Action item
Only the text of the records belongs in the answer, copied exactly, with every picture omitted.

########

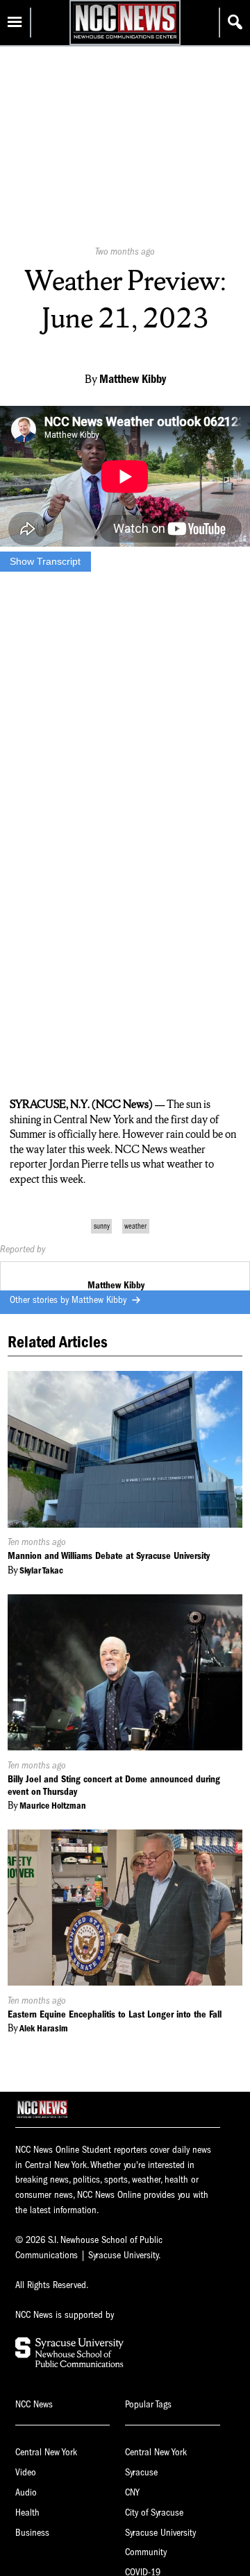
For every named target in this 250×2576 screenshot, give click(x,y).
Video (25, 2472)
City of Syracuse (154, 2512)
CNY (132, 2492)
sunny (102, 1226)
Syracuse (141, 2472)
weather (135, 1226)
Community (146, 2552)
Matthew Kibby (100, 1300)
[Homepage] (124, 38)
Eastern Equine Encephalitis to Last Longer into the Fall (115, 2014)
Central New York (46, 2452)
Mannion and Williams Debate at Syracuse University (109, 1556)
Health (27, 2512)
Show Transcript (45, 561)
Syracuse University (160, 2533)
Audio (26, 2492)
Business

########

Response area
For every named target in this 250×2576 screenshot, give click(x,y).
Video (25, 2472)
City of Syracuse (154, 2512)
CNY (132, 2492)
sunny (102, 1226)
Syracuse (141, 2472)
weather (135, 1226)
Community (146, 2552)
Matthew Kibby (100, 1300)
[Homepage] (124, 38)
Eastern Equine Encephalitis to Last Longer into the Fall (115, 2014)
Central New York (46, 2452)
Mannion and Williams Debate at Syracuse University (109, 1556)
Health (27, 2512)
Show Transcript (45, 561)
Syracuse University (160, 2533)
Audio (26, 2492)
Business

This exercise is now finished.